According to the short arc type mercury lamp of the present invention, the amount of mercury can be increased to increase the amount of ultraviolet light emitted, and the hole provided in the cathode makes use of the surface diffusion to always provide a favorable light. An electron emitting material can be supplied.

[Brief description of the drawings]

FIG. 1 shows a short arc type mercury lamp of the present invention.

FIG. 2 is an enlarged view of a cathode of a short arc type mercury lamp according to the present invention.

FIG. 3 is an enlarged view of a cathode of a short arc type mercury lamp according to the present invention.

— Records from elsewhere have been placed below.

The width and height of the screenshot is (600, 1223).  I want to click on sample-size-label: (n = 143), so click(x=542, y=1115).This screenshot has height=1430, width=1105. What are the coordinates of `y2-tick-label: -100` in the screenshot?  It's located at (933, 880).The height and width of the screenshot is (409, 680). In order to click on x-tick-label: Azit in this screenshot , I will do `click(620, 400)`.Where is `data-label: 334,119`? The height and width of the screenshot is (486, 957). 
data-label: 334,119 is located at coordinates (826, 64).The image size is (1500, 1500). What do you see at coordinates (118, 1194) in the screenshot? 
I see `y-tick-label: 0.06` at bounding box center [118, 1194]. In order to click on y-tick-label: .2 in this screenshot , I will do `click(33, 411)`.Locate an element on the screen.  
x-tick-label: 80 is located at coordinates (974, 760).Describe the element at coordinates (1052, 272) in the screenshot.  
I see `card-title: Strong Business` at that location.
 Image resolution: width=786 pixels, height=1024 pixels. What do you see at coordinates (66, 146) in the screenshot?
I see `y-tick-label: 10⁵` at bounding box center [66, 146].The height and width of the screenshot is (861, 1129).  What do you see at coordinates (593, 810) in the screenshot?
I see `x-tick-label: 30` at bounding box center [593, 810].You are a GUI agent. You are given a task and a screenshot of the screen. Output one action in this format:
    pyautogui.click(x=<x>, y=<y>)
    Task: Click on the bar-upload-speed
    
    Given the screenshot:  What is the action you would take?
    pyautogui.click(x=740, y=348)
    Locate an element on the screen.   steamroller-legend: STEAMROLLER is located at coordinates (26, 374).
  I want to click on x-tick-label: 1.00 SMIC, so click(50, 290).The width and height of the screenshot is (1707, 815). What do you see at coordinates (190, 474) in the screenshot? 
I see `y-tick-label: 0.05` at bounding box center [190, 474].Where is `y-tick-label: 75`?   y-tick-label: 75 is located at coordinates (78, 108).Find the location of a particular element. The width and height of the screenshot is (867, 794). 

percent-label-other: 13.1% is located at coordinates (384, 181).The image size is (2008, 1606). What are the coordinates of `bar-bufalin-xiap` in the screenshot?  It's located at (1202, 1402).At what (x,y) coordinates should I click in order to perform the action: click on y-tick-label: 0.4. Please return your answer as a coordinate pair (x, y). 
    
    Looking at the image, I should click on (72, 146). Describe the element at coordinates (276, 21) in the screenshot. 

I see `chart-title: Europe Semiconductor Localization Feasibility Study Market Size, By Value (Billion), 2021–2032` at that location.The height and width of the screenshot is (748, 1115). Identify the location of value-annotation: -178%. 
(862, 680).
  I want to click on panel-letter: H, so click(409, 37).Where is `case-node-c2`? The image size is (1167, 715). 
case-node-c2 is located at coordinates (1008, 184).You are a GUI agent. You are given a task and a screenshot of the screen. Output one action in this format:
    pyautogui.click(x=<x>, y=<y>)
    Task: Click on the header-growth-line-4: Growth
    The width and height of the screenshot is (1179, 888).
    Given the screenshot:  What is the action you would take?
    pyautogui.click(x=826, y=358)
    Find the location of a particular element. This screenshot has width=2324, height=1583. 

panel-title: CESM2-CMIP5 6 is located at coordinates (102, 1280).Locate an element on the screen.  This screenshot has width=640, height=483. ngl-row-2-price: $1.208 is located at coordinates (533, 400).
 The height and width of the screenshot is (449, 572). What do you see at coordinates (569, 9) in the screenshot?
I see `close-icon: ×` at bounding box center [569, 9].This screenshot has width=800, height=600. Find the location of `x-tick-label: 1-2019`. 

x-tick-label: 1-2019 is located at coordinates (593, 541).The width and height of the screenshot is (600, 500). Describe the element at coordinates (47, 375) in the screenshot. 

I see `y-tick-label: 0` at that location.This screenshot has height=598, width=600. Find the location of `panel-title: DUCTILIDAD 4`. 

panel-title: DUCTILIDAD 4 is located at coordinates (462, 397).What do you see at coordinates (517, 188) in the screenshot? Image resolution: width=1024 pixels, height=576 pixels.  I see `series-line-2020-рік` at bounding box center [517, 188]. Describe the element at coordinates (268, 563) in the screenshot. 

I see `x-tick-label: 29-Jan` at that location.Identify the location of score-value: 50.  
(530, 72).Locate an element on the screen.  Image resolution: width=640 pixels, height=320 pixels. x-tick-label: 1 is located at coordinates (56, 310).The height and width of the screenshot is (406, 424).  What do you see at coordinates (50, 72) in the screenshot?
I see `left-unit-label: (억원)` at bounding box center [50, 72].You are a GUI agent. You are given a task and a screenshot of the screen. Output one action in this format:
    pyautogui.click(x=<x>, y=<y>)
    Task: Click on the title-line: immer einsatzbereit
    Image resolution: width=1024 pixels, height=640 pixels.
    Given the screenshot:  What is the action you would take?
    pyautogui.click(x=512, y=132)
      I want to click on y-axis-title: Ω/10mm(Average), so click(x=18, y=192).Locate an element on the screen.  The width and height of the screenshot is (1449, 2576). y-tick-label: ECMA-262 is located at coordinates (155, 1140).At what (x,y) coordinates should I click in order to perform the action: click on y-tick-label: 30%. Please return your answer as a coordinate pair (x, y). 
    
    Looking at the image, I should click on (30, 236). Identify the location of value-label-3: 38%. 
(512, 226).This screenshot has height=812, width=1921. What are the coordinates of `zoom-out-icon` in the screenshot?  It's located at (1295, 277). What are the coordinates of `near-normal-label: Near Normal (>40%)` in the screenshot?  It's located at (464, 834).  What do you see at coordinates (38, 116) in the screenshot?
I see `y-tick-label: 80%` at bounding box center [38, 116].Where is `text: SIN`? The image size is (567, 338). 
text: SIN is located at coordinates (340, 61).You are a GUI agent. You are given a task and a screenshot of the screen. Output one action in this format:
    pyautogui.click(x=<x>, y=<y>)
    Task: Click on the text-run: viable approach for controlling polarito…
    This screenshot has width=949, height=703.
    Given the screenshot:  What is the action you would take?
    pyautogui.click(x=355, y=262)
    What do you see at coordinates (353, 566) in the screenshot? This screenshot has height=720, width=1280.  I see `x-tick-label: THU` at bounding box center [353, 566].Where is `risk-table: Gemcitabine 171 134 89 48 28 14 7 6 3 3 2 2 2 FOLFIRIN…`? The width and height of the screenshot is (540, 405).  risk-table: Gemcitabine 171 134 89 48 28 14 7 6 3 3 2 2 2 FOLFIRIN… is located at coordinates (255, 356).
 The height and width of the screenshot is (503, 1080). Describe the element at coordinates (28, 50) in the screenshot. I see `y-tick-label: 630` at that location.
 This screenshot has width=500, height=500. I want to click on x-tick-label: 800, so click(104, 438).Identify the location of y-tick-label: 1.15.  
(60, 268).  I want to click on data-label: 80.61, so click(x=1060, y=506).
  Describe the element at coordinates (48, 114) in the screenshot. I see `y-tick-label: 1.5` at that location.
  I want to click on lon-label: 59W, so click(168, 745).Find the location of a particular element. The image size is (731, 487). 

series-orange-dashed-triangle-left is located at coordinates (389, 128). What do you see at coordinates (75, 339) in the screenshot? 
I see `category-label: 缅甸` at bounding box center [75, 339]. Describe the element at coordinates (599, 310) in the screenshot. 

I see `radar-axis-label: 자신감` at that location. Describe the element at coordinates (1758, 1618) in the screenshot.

FIG. 4 is an enlarged view of a cathode of a short arc type mercury lamp according to the present invention.

[Explanation of symbols]

 DESCRIPTION OF SYMBOLS 1 Arc tube 2 Cathode 3 Anode 4 Sealing part 5 Sealing part 6 Foil part 7 Foil part 8 External lead member 9 External lead member 20 Hole 21 Sintered body 22 Tungsten carbide layer 30 Storage part

Claims (4)

[Claims] 1. A short arc type mercury lamp in which a cathode and an anode are arranged opposite to each other in an arc tube, and mercury and a rare gas are sealed in the arc tube made of quartz. A hole for surface diffusion of the electron emitting material is provided so as to extend in the longitudinal direction inside the cathode, and the outer diameter d of the hole and 0.5 mm from the tip of the cathode are provided.
The ratio d / D to the maximum outer diameter D within 0.08 <d / D <
0.5, wherein the depth L of the hole is equal to or greater than the maximum outer diameter D of the tip of the cathode. 2. The electron emission material according to claim 1, wherein the hole has an electron emission material having a concentration higher than that of the electron emission material contained in a portion in contact with the hole. Short arc type mercury lamp. 3. The short arc type mercury lamp according to claim 2, wherein said high-concentration electron emitting material is a sintered body containing tantalum, tungsten and thorium oxide. 4. The short arc type mercury lamp according to claim 1, wherein a tungsten carbide layer is formed on an outer surface of the cathode except for a tip portion.